Nexus Repository 3 uses a different architecture from Nexus Repository 2; e core changes to data occur as part of the upgrade process.

  • NuGet API Keys

    The upgrade tool adds all keys from Nexus Repository 2 even when the realm is not active.

  • Content Storage

    Nexus Repository 2: stores content directly on the filesystem in folders while Nexus Repository 3 uses a blob store format to work with more formats and storage options.

    Nexus Repository 3: iterates over every component stored in Nexus Repository 2. This is the bulk of the time required for the upgrade process.

    See Storage Planning

  • Settings and Metadata

    Nexus Repository 2: settings and component metadata are stored across many files.

    Nexus Repository 3: loads equivalent data into the database.

  • Component URLs

    Nexus Repository 2: uses a different URL pattern to expose repositories and repository groups.

    Nexus Repository 3: includes a capability to allow your automated tools and CI to use the old URL patterns.

  • Roles

    Roles from Nexus Repository 2 are assigned a Role ID that starts with nx2-.

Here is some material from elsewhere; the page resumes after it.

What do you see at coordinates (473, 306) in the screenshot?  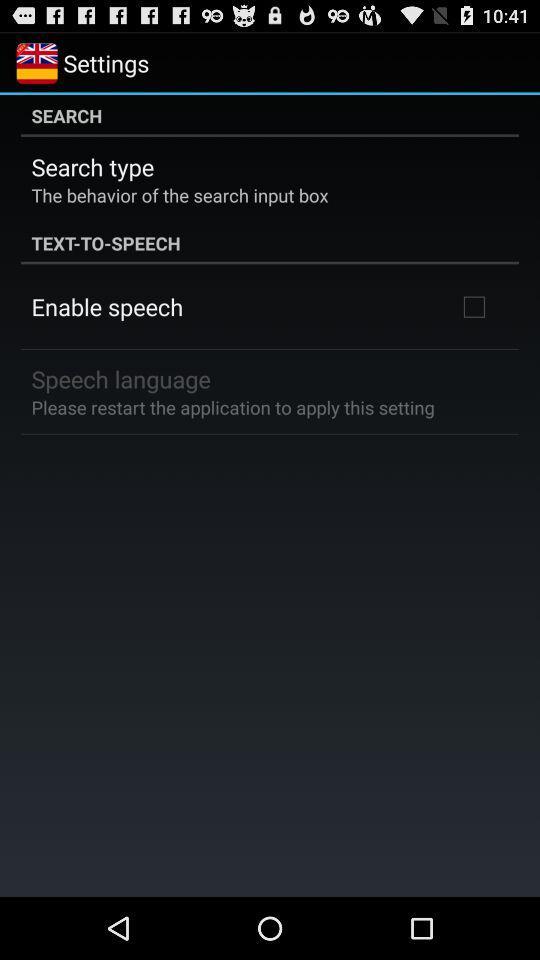 I see `the item at the top right corner` at bounding box center [473, 306].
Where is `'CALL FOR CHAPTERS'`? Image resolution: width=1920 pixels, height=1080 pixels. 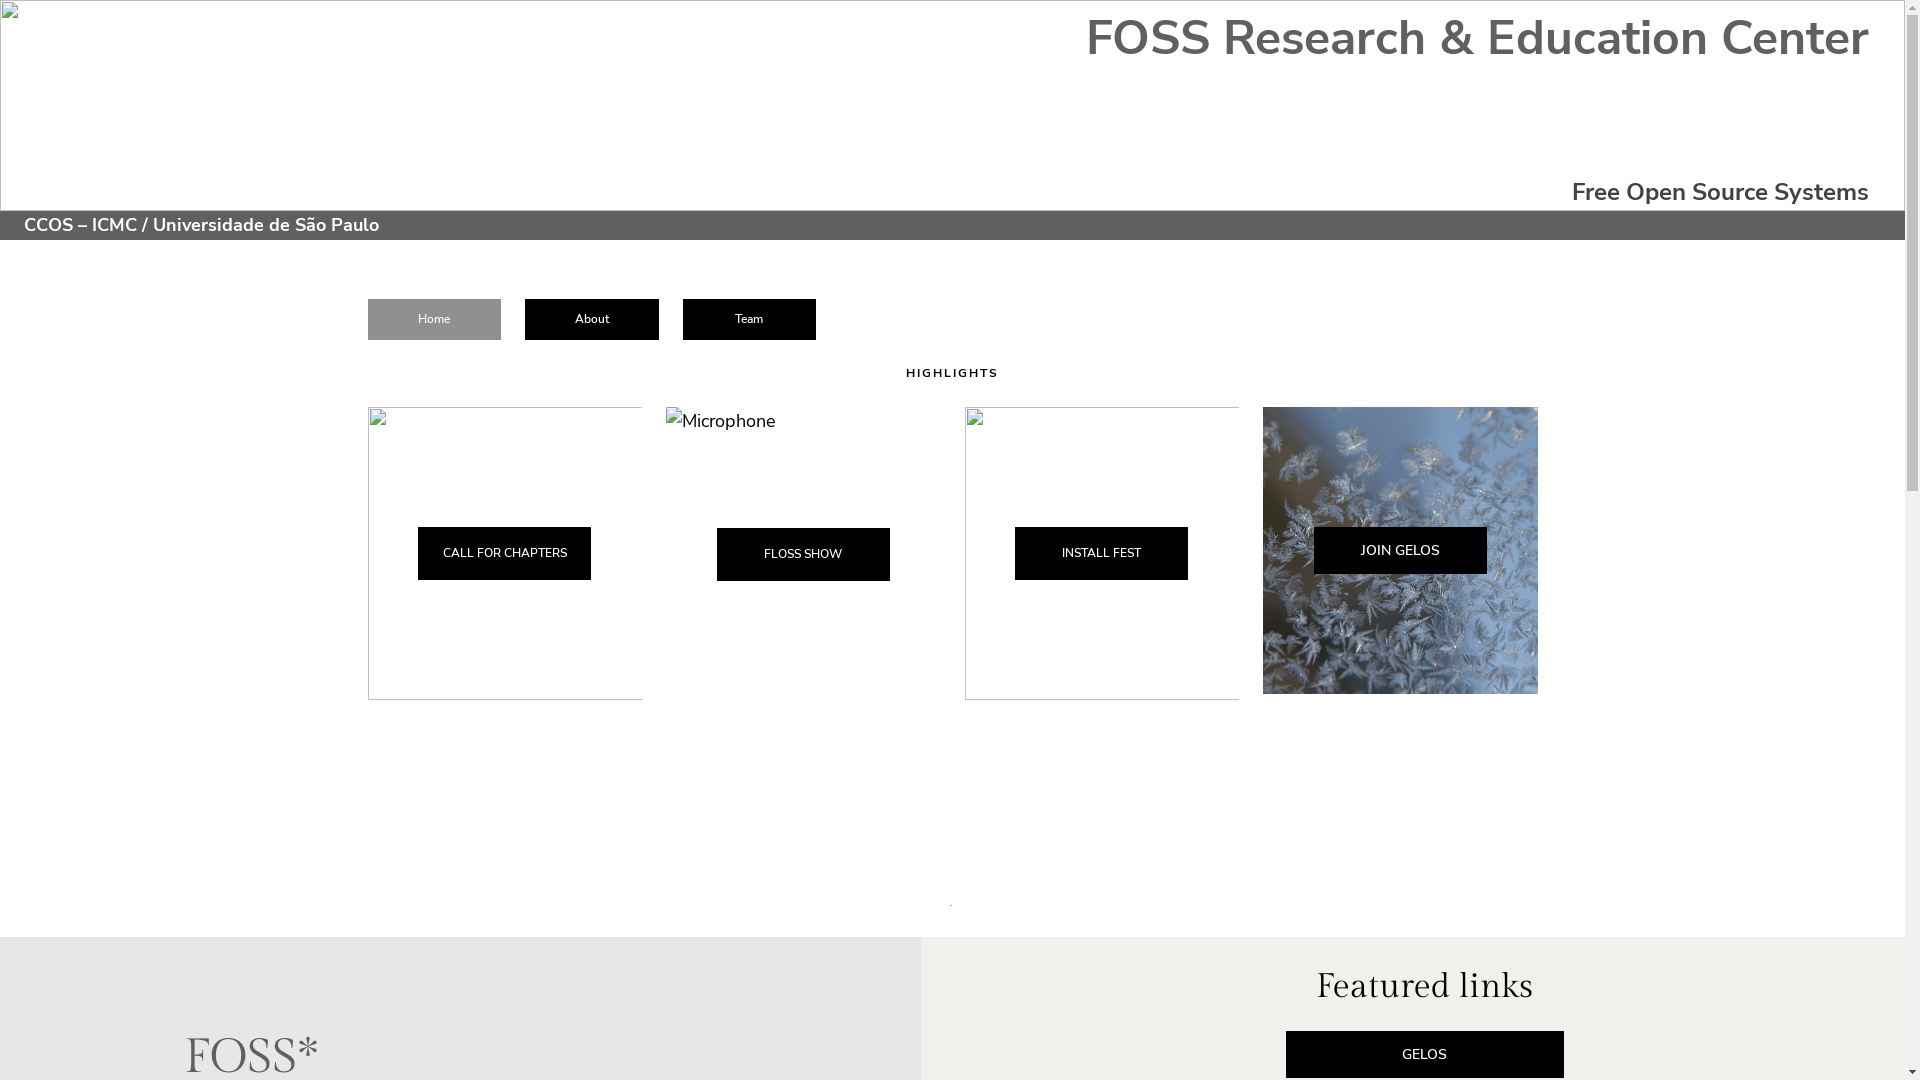
'CALL FOR CHAPTERS' is located at coordinates (504, 553).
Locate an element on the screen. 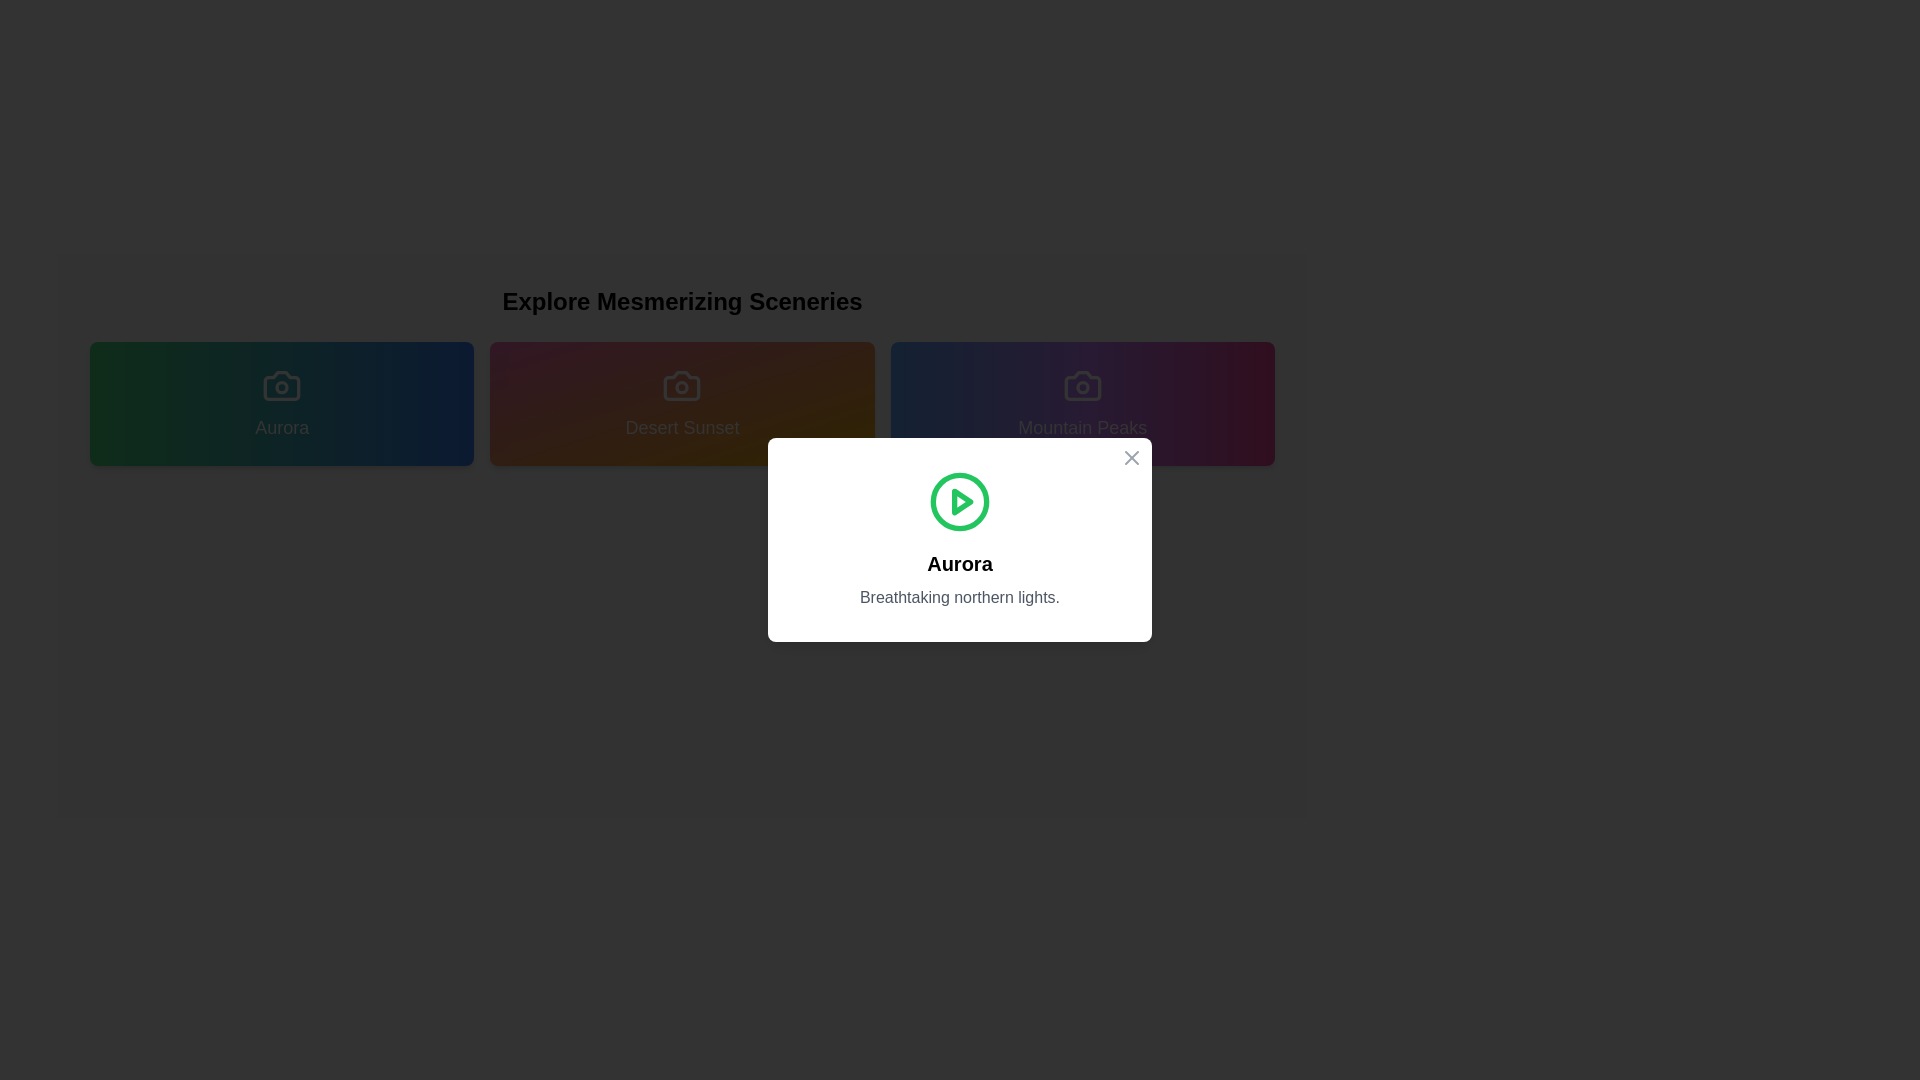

    Role descriptions have Legacy appended to their description.

  • Repository Targets

    Repository targets from Nexus Repository 2 are converted to content selectors in Nexus Repository 3.

    Repository targets are based on regular expressions; these are converted to Content Selector Expression Language (CSEL).

  • Repository IDs

    Nexus Repository 3 uses the Repository ID defined in Nexus Repository 2 as the Name for the upgraded repository; they define the access URL in both cases. The user-facing Repository Name from Nexus Repository 2 is dropped during the upgrade since there is no equivalent feature in Nexus Repository 3.

    IDs of repositories and repository groups in Nexus Repository 2 that differ only by case will not be accepted during an upgrade to Nexus Repository 3 (example version 2 IDs: myrepoid vs Myrepoid). To resolve the ID conflict review and change any IDs in version 2 to distinguishable names.

  • HTTP(S) Proxy Configuration

    Your HTTP or HTTPS proxy settings for Nexus Repository 2 may not be valid for your Nexus Repository 3 environment. Configure your HTTP or HTTPS proxy settings in Nexus Repository 3 to upgrade them.

    If HTTP or HTTPS proxy settings are enabled in your source Nexus Repository 2, the upgrade to your target Nexus Repository 3 might fail because the target can not communicate with the source repository manager. This could happen if Nexus Repository 3 could not find a Nexus Repository 2 proxy server in place.

    If you enabled Nexus Repository 2 HTTP or HTTPS settings during an upgrade, Nexus Repository 3 would use its original HTTP or HTTPS settings and ignore the settings in place for Nexus Repository 2.

    Nexus Repository 3 generates a warning in the log when this error occurs.

    Skipping HTTP(S) proxy settings, connection to Nexus 2 failed using new settings. Please manually configure the HTTP proxy settings after the upgrade is done.

Not Included in the Upgrade

The following items are not included in the upgrade:

Unsupported repository formats: Yum Maven1, P2, OBR; Capabilities, Custom branding, Custom edits to logback.xml configuration files, Environment variables, Java VM settings, Manual edits to files in the installation directory, Operating system service scripts, Operating system optimization, Routing rules, Scheduled tasks, Staging repositories, settings, or configuration, The admin user's password, Third-party or custom-developed plugins, Virtual repositories

  • Yum Repositories from Nexus Repository 2

    RPMs stored in Yum-enabled Maven2 repositories on Nexus Repository 2 can only be moved to Maven2 repositories in Nexus Repository 3. Yum-related capabilities must be disabled on the Maven2 repository first. There is no automatic option to move RPMs in Nexus Repository 2 Maven2 repositories into Yum format repositories in Nexus Repository 3.

  • P2 Repositories from Nexus Repository 2

    We recommend producing the final P2 static site using your build pipeline and publishing the final site to a raw format hosted repository in Nexus Repository 3.

    Use the repository import to import P2-hosted repo content into a raw repository.